Tamim fell soon after, and Sabbir turned the strike around as Shakib, passed fit following a training injury on Friday, got going. He had had a quiet Asia Cup but on this, the big day, Shakib raised the pitch with strokes powerful and delicate, scoring 21 from 16 balls before he top-edged a sweep off R Ashwin to Bumrah at short fine-leg.

Mushfiqur Rahim was then run out, and, surprisingly, Mashrafe Mortaza came in ahead of Mahmudullah.

It was probably not a sensible call, Mortaza just backing his muscles over Mahmudullah’s class. Fortunately for Bangladesh, it didn’t matter much, as Mortaza was out caught at cow corner first ball.

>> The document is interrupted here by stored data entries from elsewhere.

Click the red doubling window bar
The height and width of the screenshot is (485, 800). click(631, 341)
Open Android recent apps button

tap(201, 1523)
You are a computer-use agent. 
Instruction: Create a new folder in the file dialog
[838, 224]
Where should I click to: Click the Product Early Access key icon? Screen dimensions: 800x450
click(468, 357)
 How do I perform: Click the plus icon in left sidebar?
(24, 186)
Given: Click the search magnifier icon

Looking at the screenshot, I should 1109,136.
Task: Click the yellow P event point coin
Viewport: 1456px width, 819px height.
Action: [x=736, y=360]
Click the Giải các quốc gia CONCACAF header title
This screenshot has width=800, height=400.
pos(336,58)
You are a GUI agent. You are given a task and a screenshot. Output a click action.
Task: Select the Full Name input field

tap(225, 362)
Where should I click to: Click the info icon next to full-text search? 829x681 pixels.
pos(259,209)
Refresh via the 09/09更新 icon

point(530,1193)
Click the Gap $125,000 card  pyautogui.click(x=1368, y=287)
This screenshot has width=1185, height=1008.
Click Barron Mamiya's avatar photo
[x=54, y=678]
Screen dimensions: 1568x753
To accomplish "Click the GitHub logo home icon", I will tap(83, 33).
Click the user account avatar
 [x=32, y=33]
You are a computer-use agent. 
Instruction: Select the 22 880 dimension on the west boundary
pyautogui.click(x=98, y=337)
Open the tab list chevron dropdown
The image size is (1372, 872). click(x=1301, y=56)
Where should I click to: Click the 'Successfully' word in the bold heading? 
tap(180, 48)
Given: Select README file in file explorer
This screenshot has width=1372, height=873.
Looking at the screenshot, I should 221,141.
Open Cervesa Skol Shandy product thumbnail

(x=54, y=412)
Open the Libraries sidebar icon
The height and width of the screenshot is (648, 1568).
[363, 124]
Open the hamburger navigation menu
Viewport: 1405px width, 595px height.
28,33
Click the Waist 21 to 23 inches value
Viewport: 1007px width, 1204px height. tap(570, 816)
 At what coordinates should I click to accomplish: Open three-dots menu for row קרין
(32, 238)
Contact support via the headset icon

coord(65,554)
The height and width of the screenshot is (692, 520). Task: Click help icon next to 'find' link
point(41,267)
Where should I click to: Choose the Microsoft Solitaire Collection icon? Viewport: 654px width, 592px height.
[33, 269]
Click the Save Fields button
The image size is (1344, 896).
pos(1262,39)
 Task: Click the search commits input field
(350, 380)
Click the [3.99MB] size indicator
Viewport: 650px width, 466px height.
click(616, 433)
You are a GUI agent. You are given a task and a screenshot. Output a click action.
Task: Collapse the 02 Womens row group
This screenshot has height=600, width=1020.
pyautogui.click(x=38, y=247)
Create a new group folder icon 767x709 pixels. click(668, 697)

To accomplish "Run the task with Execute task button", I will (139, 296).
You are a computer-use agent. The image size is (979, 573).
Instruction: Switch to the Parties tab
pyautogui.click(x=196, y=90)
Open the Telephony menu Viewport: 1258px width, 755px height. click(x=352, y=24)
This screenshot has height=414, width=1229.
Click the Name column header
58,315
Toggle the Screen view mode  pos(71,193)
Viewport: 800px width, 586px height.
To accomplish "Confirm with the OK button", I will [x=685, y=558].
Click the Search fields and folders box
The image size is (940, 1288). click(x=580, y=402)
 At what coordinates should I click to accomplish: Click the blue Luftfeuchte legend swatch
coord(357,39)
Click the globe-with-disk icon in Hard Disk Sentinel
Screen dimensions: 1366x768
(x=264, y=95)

But as far as important overs are concerned, Bumrah did everything expected of him and more, turning in three such overs. His first, the third of the innings, went for three runs as he moved the ball around, touched the 140-kph mark, and got bounce. Only three runs came off his next over as well. And then, bowling the last over, Bumrah speared them in, cramping the batsmen for room, and sent in one perfect surprise bouncer while giving away just seven runs.

Nehra and Pandya were expensive, Ashwin was economical – 1 for 14 – after bowling the first over of the innings and finishing up by the 11th over. Ravindra Jadeja did his bit too, with 1 for 25 but Bumrah stood head and shoulders above all of them.

In the end, that made a bigger difference than Mahmudullah’s heroics.

Irrespective of the result, the champions of the night were the ground and the ground staff that look after it. There was 80 minutes of rain – torrential at times – but within an hour and a half of the last bit of significant rain, the ground was ready for action. The fabled drainage at the Sher-e-Bangla is no myth.